◆ Records for the exercise:

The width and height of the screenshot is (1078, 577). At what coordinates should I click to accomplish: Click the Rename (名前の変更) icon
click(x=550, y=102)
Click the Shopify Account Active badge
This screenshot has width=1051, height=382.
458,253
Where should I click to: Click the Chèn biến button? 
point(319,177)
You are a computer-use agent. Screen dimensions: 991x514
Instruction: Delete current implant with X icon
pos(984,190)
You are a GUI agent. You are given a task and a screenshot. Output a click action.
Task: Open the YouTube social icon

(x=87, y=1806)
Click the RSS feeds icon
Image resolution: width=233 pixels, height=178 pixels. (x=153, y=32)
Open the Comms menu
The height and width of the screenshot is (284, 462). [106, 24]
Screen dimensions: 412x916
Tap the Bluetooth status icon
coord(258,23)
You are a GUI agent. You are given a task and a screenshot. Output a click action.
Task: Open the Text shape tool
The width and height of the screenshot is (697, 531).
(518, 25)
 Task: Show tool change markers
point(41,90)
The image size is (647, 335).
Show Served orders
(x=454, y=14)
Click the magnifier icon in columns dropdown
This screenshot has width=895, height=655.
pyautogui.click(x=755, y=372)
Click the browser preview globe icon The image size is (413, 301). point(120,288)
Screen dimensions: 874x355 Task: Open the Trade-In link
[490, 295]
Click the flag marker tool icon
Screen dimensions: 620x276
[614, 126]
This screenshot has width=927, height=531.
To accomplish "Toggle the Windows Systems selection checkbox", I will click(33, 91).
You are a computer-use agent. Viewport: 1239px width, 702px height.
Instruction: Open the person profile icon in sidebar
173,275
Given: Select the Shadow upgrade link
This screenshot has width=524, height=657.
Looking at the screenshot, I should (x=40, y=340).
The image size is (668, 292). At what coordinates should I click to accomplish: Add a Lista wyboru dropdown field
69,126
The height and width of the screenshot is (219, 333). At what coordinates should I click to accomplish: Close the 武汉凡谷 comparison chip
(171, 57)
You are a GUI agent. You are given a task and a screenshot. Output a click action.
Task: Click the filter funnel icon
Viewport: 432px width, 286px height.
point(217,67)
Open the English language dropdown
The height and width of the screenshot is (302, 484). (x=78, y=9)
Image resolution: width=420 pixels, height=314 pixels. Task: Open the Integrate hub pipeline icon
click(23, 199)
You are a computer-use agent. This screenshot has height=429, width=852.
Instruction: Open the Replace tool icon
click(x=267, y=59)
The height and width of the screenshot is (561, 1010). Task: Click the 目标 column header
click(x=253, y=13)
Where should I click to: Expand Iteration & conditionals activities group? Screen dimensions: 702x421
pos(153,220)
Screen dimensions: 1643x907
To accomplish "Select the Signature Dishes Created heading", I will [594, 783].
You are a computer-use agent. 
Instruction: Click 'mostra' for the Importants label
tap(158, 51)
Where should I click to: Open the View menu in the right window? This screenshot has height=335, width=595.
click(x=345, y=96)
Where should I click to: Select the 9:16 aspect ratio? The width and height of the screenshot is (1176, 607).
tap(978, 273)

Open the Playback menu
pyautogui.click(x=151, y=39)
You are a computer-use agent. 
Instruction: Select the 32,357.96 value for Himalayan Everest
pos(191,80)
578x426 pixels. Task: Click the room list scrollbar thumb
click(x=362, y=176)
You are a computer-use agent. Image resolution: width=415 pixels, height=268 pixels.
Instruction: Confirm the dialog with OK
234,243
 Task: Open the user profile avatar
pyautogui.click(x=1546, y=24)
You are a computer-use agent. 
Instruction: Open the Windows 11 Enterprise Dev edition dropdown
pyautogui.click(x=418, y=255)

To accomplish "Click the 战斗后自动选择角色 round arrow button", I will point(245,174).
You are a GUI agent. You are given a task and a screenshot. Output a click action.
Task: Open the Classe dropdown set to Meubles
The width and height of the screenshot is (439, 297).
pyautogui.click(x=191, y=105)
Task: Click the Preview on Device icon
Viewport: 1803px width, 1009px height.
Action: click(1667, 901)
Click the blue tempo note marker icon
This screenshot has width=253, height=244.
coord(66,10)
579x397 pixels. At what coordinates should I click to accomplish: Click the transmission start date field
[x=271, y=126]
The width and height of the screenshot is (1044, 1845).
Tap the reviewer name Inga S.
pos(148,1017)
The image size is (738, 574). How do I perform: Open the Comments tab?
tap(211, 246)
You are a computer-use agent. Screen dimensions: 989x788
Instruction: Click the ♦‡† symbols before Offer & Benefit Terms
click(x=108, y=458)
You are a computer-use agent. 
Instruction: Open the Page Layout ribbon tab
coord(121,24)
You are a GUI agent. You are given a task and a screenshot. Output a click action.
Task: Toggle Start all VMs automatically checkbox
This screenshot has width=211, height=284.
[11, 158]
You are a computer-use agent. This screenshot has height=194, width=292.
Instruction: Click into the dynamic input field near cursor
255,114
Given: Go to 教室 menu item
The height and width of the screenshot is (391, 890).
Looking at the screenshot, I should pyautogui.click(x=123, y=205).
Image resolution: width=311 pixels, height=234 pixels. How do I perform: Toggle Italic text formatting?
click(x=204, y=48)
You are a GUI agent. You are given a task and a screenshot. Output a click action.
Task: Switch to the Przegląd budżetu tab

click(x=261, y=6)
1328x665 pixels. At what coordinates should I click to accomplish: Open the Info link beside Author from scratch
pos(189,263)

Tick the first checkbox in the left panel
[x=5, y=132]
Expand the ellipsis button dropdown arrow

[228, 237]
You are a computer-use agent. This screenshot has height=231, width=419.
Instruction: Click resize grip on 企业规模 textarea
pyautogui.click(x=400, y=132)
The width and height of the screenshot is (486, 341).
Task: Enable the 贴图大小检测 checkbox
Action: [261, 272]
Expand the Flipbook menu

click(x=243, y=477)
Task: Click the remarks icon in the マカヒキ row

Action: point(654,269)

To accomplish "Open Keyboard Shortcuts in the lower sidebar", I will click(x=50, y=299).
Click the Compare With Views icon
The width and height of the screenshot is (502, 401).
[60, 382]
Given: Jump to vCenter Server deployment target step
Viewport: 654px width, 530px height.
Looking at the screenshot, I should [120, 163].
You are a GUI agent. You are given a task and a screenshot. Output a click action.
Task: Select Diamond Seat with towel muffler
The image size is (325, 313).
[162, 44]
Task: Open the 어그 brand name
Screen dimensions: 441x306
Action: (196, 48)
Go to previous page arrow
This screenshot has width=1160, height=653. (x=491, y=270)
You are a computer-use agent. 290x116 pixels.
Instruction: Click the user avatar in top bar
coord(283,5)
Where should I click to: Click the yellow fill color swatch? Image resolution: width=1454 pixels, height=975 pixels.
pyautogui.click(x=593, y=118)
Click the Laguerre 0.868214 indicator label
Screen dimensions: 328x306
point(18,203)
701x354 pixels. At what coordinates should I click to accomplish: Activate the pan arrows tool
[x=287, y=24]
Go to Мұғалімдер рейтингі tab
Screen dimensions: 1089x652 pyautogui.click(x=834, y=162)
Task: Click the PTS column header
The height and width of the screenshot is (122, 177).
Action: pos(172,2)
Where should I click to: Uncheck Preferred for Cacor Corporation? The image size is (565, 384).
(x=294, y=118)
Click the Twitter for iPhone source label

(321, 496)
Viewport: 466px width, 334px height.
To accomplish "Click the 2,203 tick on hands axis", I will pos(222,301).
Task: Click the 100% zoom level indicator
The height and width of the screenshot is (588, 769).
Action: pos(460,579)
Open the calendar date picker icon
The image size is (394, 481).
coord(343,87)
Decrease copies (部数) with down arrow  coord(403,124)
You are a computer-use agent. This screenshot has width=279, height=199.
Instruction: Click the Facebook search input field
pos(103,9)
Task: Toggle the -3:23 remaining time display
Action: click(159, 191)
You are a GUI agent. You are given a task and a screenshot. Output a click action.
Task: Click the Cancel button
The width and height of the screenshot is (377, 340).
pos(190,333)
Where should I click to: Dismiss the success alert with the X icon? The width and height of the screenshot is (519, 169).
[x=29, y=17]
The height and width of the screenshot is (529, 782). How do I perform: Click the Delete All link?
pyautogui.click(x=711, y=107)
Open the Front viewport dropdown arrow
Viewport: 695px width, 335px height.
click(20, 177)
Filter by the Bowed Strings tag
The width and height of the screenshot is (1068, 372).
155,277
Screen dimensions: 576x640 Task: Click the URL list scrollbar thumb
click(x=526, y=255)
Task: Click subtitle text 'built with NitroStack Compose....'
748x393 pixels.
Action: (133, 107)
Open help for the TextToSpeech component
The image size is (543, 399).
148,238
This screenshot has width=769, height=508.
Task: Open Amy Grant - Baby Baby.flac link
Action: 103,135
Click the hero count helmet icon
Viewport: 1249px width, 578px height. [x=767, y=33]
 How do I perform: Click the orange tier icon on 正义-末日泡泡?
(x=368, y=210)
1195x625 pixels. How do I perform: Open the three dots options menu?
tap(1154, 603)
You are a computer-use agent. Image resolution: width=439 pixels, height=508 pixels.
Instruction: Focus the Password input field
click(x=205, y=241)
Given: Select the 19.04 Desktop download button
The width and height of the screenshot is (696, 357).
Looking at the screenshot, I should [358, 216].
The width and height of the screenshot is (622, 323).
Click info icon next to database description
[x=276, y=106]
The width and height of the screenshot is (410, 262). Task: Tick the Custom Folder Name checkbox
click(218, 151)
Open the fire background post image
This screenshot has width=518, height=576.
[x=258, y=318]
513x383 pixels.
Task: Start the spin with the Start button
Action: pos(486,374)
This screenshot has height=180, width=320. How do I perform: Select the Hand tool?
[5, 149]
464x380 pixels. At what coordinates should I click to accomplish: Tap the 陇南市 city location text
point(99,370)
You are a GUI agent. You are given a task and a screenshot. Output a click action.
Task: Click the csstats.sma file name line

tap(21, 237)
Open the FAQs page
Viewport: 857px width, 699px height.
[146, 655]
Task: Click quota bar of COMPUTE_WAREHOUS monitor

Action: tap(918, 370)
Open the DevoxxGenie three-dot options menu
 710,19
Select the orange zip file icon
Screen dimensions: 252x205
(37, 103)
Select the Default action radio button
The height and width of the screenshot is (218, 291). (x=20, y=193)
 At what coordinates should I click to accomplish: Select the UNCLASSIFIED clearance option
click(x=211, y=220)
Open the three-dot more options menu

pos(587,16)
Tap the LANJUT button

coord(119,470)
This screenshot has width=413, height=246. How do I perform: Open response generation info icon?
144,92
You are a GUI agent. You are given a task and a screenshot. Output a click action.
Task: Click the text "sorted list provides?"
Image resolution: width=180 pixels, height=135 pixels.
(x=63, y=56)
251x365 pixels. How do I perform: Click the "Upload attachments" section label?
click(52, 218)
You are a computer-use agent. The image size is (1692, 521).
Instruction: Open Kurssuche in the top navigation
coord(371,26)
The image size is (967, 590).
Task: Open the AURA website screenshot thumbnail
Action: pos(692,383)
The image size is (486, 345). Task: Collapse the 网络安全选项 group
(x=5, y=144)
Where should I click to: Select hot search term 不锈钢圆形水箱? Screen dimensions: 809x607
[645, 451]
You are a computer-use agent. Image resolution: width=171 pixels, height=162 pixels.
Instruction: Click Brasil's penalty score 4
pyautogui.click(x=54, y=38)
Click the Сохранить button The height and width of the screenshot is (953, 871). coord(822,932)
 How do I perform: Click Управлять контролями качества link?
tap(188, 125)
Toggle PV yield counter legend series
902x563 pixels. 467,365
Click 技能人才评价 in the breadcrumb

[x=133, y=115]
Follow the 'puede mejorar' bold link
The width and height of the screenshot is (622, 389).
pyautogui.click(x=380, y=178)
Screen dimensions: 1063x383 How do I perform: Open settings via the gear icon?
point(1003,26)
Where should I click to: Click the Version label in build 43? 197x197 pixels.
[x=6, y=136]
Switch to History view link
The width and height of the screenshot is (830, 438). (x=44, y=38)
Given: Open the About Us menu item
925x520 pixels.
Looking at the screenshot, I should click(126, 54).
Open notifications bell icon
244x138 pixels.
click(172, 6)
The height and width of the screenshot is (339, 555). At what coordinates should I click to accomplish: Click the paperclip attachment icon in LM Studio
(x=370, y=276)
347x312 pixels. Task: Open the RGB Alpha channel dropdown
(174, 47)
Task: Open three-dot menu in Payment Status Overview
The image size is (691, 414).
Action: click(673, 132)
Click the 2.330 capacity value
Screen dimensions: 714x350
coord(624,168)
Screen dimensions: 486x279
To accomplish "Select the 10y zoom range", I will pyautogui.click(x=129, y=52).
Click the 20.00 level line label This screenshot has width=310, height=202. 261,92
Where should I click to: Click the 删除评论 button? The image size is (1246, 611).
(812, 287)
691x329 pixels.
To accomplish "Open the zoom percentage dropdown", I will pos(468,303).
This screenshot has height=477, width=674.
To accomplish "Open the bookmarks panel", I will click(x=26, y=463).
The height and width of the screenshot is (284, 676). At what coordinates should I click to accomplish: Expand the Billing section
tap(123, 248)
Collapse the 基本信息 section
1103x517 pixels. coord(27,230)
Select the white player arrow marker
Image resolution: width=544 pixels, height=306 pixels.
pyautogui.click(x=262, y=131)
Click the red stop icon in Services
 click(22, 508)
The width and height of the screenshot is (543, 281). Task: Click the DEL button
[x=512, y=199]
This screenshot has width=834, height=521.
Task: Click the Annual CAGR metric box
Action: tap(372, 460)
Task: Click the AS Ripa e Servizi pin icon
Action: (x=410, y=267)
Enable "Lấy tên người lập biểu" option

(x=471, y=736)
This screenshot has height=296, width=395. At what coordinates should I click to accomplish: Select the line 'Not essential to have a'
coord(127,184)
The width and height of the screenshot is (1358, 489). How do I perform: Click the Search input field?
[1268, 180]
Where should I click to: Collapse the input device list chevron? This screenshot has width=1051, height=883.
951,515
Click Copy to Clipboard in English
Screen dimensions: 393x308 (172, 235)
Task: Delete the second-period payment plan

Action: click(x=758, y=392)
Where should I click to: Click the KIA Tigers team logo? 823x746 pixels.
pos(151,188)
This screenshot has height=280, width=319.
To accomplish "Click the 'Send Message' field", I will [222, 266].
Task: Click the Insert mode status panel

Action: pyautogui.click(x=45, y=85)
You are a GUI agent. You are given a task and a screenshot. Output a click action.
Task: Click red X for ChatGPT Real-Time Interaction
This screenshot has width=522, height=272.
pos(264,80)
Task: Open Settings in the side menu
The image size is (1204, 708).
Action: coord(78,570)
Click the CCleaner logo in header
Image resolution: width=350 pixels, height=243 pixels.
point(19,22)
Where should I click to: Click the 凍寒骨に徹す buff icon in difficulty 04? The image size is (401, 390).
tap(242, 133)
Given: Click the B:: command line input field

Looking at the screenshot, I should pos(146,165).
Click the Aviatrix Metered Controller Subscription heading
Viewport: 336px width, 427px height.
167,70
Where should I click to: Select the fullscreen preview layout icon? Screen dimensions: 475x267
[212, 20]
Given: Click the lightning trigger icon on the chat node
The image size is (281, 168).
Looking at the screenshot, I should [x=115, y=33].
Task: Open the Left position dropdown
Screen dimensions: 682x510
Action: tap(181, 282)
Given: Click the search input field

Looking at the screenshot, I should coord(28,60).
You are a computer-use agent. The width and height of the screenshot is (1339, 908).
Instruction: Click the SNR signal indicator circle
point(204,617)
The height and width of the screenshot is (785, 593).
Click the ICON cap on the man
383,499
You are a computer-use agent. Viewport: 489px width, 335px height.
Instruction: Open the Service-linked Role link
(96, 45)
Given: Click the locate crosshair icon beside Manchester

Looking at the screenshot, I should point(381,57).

◆ Problem to solve: Number of lines in the records above holding the word "level": state it and nothing else.

◆ Task result: 2